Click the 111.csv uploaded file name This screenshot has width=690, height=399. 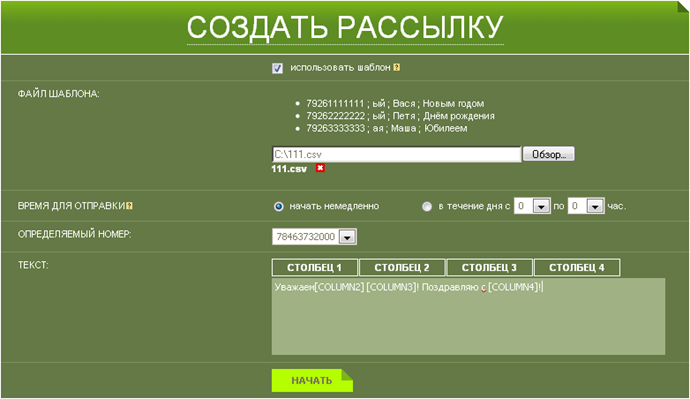[289, 168]
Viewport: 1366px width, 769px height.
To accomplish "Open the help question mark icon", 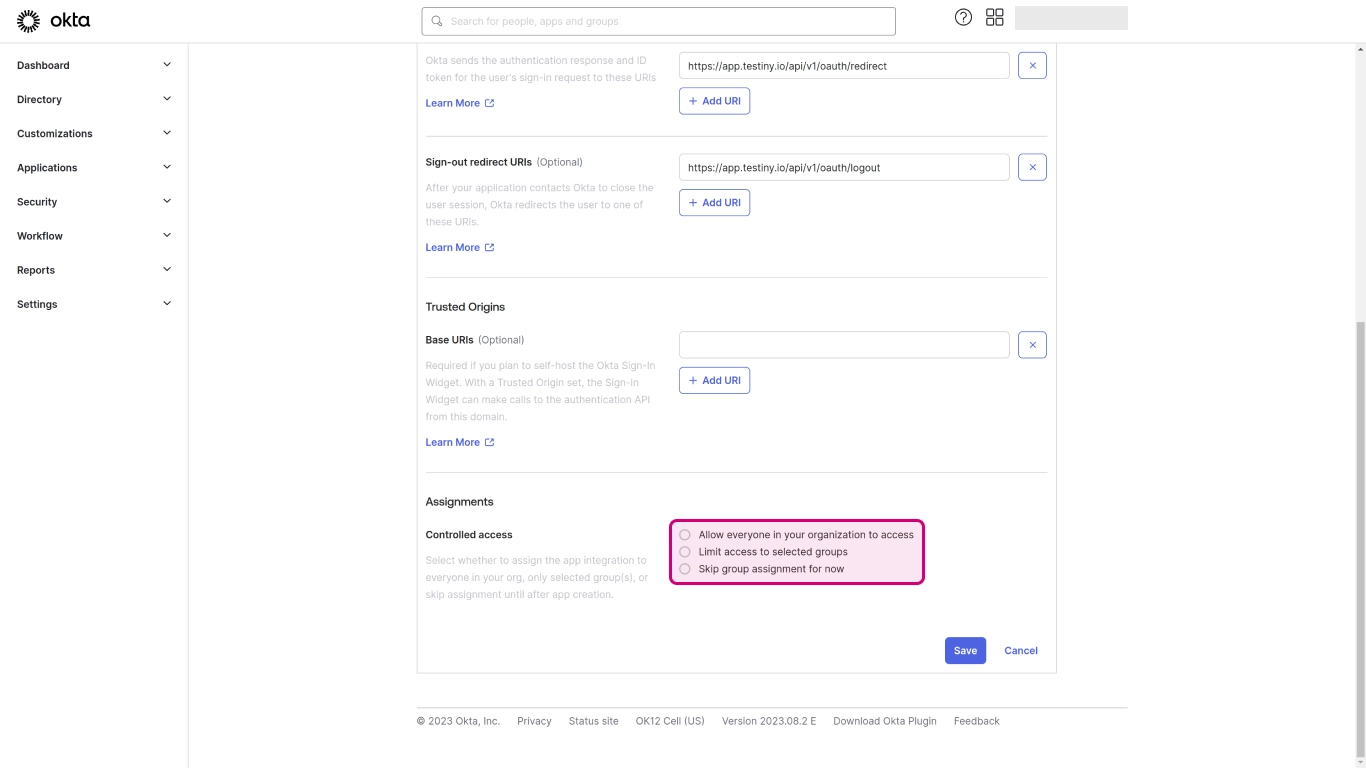I will [x=963, y=17].
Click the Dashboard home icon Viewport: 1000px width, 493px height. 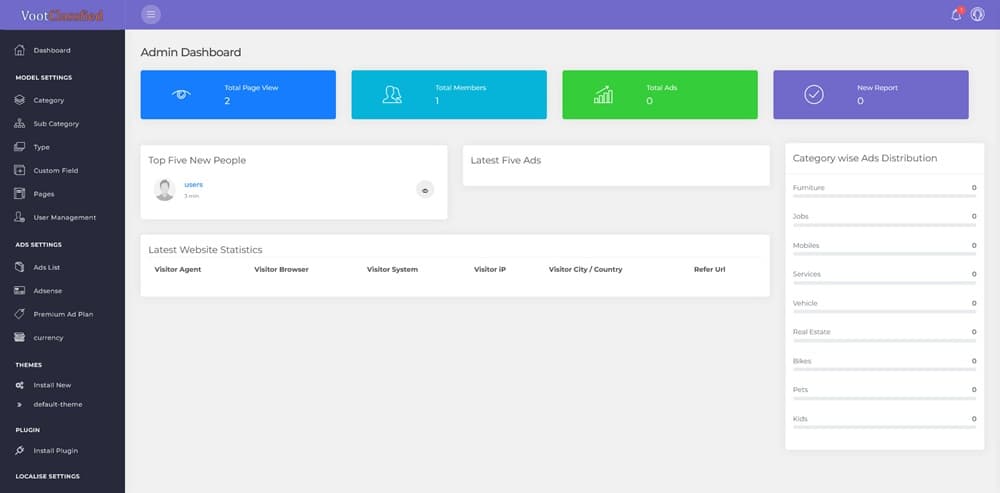pos(20,50)
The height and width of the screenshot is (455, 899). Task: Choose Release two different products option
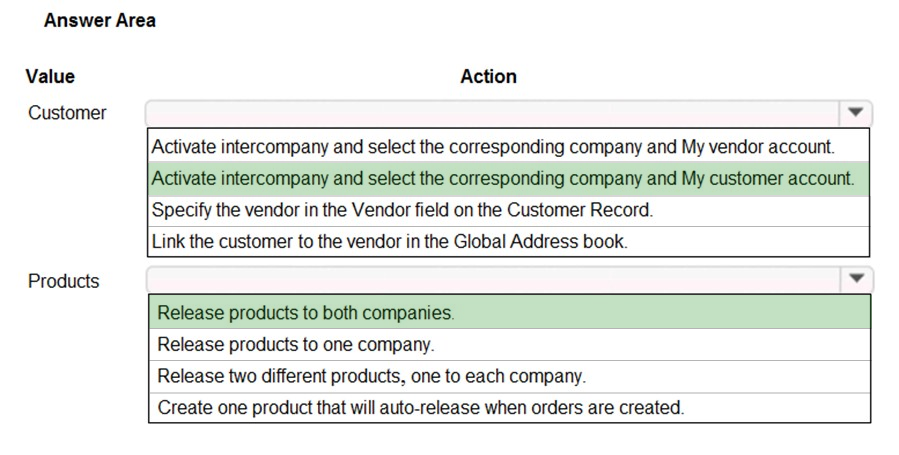pos(510,376)
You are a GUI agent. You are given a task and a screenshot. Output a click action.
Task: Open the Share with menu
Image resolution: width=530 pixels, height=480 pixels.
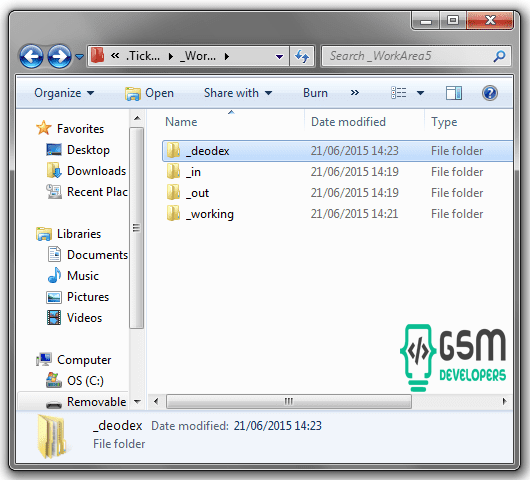238,93
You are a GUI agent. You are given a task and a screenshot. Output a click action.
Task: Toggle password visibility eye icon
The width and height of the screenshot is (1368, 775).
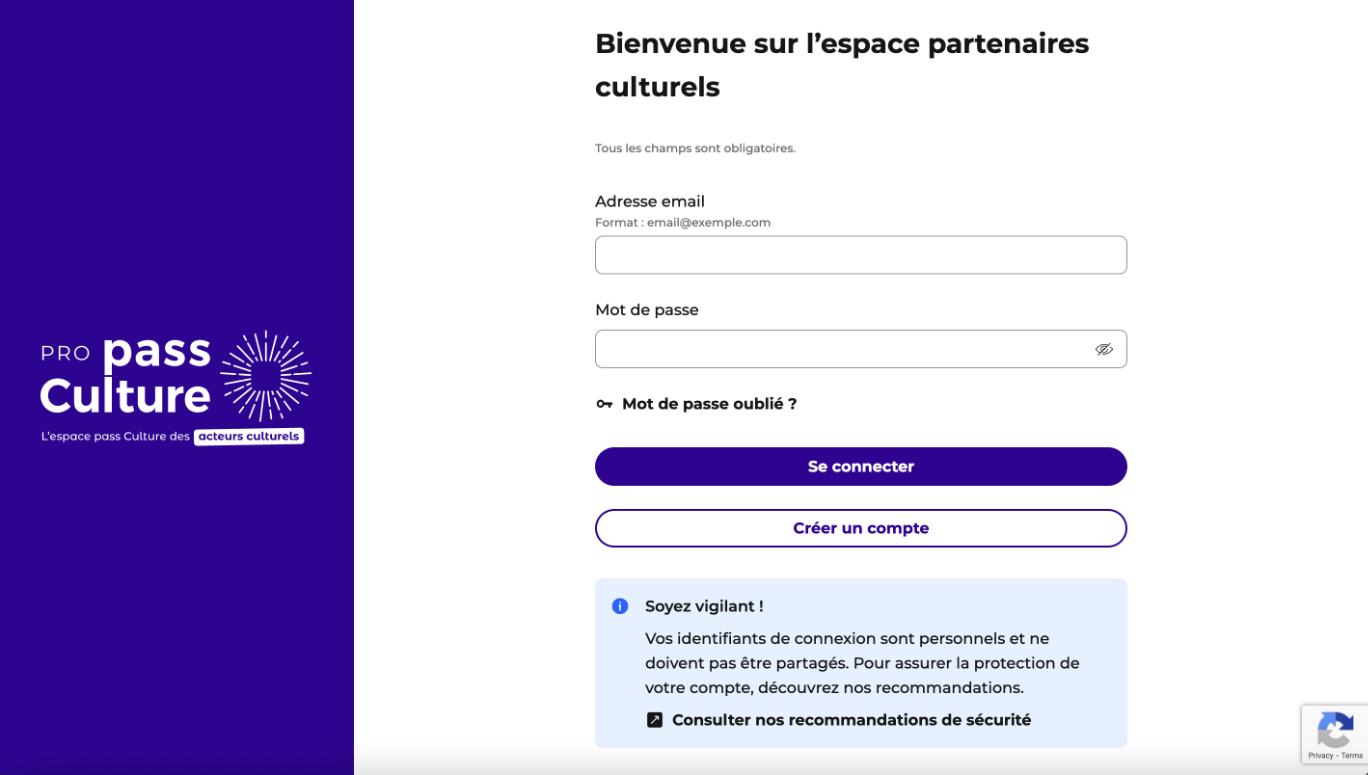(1104, 349)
......
**ABOUT THIS TASK**
A word-for-word repeat of the lines from the line with "The height and" to the last line of the data, both ends included and pictures left out, is all that should appear.

**RESPONSE TO THIS EXERCISE**
The height and width of the screenshot is (455, 899). Task: Choose Release two different products option
pos(510,376)
You are a GUI agent. You are given a task and a screenshot. Output a click action.
Task: Open the Share with menu
Image resolution: width=530 pixels, height=480 pixels.
238,93
You are a GUI agent. You are given a task and a screenshot. Output a click action.
Task: Toggle password visibility eye icon
The width and height of the screenshot is (1368, 775).
(1104, 349)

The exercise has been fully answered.